The Apalachicola River flow data (Figure 8) show the extreme high and low level years quite clearly.
Generalized peak flows were most consistent during 1973; the overall drought months (20) occurred during the
period 1980-1981. These overall trends are evident in the 12-month summed data. Peak flows occurred during
1973; this was followed by an overall decline after a secondary peak in 1975. This decline ended in the drought
year 1981, which was followed by a moderate increase in 1983-1984. During the 24-month period of 1980-1981,
15 months had monthly river flow averages that were below 500 m3; this was the most prolonged drought during
the period of observations (3/72-7/84). The seasonal distribution of such flow conditions showed that, with the
exception of the spring of 1979 and 1980, the overall decline of Apalachicola River flow from 1973 to 1981 was
real. Summer-fall periods varied the least with the general trend following the winter-spring flows.
A statistical examination of the relationship between Apalachicola River flow and rainfall (Columbus,
Georgia; Apalachicola. Florida; East Bay, Florida) indicates that only Georgia rainfall is significantly associated
with such river flow (r= 0.207, p < 0.0001). There is a close relationship of Georgia rainfall and river flow with
some evidence of an averaged lag period of 3 months between the Columbus, Georgia, precipitation and the
Blountstown, Florida, Apalachicola River flow. Using the established regression between these two variables,
the GISS and GFDL models were run to determine the new river flow conditions under the projected
precipitation change. The GISS model predicted an average increase in river flow conditions from the observed
(from 722.277 to 827307 m per second). The minimal levels were higher, whereas the maximum levels were
lower. The GFDL model, however, predicted an average decrease (from 777369 to 722.277 m3 per second).
Minimal values increased, while maximal values were less. In both cases, the extremes were moderated with less
high flow in the winter-spring months and higher flow rates during the summer-fall months.

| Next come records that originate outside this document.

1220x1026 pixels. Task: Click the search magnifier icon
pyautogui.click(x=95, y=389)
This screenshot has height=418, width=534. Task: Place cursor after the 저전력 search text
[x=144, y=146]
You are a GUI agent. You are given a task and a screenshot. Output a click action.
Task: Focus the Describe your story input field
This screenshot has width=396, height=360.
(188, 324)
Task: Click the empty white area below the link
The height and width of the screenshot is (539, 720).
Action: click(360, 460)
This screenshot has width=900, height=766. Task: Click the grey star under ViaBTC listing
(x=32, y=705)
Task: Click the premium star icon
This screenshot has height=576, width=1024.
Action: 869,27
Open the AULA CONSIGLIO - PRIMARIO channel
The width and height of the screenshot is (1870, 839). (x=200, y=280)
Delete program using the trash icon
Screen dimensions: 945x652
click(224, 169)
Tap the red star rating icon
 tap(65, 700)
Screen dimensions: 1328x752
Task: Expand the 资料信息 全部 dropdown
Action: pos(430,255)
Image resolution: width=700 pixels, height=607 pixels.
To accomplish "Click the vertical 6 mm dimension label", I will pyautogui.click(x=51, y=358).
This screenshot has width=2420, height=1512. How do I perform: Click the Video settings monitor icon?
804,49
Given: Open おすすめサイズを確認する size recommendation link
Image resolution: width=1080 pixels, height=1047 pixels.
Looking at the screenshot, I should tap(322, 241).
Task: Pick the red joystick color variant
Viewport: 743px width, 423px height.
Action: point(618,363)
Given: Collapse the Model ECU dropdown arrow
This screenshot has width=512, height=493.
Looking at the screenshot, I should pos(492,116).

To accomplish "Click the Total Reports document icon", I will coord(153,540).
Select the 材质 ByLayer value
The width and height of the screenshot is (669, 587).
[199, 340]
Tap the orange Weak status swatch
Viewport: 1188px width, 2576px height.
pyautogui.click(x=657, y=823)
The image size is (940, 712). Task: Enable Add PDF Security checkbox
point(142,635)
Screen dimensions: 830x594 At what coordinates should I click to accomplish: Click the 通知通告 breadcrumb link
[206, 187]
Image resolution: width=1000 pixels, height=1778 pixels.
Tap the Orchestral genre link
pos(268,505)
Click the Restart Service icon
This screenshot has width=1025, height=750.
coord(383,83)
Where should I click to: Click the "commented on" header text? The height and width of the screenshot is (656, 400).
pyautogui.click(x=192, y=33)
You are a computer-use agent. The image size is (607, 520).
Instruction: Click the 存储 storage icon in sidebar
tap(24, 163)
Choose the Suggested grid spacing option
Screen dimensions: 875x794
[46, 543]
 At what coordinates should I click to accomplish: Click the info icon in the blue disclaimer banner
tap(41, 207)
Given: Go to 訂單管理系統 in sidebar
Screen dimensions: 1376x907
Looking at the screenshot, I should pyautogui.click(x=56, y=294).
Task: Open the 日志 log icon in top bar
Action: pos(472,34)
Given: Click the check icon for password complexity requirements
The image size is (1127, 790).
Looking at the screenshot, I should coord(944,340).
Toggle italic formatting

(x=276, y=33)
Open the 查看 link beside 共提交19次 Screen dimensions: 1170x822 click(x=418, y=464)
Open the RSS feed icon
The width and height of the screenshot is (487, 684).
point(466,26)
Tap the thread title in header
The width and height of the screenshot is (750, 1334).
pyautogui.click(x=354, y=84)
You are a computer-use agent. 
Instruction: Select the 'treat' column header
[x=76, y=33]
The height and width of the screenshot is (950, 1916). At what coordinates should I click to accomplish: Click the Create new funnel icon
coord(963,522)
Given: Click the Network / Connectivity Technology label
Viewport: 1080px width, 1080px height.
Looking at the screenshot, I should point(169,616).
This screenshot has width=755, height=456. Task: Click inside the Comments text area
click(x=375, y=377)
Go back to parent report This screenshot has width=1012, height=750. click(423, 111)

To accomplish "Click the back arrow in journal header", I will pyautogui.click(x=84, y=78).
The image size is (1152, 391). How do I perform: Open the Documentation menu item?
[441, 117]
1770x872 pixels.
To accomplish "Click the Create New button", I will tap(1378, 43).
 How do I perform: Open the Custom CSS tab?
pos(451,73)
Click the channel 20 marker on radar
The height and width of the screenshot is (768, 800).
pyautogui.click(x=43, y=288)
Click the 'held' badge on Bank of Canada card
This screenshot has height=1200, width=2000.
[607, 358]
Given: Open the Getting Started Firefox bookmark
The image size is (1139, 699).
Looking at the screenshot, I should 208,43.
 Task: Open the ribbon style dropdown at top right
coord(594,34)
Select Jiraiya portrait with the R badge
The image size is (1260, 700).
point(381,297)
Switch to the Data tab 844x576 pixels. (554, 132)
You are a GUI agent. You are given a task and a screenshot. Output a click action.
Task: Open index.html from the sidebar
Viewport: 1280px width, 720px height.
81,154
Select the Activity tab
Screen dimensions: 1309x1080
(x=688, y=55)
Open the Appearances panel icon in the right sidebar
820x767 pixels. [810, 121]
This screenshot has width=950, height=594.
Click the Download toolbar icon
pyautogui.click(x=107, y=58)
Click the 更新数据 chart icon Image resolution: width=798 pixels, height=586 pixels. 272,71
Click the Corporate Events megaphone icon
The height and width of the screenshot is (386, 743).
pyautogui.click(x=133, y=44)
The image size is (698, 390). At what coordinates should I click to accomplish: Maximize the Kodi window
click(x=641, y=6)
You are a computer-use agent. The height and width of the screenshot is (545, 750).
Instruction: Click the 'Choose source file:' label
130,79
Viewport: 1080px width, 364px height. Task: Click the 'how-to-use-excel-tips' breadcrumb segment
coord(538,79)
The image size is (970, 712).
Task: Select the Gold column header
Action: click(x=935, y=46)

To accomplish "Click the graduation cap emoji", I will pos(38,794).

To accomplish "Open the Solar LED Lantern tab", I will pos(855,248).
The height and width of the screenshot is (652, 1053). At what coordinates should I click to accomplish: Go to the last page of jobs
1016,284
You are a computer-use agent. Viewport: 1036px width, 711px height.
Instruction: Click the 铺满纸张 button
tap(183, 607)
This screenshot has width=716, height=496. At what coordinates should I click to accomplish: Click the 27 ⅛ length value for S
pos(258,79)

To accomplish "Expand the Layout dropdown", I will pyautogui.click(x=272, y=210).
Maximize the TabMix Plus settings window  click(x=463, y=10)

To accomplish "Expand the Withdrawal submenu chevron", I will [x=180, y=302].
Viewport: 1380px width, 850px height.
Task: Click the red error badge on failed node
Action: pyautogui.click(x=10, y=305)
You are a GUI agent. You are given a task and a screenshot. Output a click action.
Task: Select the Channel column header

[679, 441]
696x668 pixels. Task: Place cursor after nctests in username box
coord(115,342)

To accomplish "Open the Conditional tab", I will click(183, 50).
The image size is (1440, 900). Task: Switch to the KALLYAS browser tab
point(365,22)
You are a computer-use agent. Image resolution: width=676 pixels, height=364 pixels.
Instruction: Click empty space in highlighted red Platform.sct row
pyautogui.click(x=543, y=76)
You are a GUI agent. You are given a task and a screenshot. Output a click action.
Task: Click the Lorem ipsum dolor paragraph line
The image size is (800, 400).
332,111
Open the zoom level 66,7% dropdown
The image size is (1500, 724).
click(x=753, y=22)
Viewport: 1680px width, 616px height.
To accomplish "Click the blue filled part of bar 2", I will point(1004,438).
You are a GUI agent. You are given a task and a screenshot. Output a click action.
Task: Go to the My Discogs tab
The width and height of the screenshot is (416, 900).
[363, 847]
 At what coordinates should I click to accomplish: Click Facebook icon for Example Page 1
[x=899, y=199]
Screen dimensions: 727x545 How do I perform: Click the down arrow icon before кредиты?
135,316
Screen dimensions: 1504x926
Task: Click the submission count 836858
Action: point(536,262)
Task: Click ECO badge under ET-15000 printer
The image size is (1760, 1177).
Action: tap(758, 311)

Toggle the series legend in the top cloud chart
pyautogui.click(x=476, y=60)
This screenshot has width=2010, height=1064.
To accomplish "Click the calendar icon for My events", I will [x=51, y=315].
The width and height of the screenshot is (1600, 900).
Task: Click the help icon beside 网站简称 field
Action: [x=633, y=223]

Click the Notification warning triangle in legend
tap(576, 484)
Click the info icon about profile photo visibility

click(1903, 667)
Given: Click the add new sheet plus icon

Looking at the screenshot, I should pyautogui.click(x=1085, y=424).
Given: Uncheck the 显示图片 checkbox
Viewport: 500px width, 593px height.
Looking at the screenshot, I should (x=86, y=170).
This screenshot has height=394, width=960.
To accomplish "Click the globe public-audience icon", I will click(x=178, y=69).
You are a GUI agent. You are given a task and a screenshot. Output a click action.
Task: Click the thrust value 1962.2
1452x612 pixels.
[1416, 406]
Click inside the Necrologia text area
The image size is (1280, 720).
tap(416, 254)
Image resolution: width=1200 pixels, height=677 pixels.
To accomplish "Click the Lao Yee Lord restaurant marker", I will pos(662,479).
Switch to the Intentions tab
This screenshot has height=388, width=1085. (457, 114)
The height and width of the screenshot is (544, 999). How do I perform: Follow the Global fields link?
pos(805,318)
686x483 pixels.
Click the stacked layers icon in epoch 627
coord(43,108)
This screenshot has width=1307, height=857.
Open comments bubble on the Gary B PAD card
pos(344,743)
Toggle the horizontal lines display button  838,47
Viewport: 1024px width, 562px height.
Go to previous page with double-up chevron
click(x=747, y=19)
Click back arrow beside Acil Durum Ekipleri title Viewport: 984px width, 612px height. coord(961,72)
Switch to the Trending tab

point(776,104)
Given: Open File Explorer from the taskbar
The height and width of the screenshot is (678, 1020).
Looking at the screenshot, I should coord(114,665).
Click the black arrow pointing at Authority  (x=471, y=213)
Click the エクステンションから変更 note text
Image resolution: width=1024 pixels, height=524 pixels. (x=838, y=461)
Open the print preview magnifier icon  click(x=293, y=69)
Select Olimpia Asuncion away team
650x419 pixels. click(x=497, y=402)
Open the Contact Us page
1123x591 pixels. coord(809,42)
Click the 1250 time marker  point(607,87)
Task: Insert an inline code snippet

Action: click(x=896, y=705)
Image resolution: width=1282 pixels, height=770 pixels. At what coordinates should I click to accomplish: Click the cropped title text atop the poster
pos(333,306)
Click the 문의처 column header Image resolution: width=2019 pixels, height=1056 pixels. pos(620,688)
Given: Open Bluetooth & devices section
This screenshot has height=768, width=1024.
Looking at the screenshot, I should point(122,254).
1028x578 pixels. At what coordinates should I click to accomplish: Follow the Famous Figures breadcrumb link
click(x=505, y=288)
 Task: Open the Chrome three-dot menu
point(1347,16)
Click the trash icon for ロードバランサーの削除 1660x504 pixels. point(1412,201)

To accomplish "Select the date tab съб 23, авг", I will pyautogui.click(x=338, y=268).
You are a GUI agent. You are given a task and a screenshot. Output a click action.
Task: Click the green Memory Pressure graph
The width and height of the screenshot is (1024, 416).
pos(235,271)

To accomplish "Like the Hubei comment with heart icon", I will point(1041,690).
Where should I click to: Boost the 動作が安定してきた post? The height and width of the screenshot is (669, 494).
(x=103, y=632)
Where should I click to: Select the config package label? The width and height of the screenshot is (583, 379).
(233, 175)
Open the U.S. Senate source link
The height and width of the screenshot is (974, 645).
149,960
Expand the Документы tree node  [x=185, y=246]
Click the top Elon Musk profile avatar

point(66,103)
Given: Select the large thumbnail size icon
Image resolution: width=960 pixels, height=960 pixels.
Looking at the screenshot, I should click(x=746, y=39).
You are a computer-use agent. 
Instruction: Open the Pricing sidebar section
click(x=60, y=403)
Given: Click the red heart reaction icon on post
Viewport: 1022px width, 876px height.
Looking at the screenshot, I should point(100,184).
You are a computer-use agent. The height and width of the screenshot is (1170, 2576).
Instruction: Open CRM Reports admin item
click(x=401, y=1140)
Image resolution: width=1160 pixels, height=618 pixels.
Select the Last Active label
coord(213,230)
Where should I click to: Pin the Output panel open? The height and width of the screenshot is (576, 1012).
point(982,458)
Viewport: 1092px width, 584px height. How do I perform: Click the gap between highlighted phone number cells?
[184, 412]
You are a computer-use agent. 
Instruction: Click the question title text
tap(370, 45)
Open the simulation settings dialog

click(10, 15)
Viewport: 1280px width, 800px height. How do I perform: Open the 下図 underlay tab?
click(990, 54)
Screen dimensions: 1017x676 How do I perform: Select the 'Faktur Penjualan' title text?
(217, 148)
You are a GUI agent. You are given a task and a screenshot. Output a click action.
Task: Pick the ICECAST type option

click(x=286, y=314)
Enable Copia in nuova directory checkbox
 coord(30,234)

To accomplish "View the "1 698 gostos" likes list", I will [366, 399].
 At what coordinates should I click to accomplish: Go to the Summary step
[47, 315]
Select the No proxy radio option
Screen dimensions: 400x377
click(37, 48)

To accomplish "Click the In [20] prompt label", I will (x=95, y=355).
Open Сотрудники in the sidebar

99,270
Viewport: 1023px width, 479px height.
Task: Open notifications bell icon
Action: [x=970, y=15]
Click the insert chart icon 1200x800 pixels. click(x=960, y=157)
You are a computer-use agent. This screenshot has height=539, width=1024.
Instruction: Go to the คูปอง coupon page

The mean salinities for the Apalachicola estuary (Figure 10) show trends that are related to the above
described long-term changes in meteorological conditions. During the 1980-1981 period, 10 mean salinity points
were above 15 ppt, the highest such number in the entire survey. The spring flooding in 1979 and 1980 was
particularly effective in driving down the bay salinity levels. A 12-month moving average of the data (Figure 11)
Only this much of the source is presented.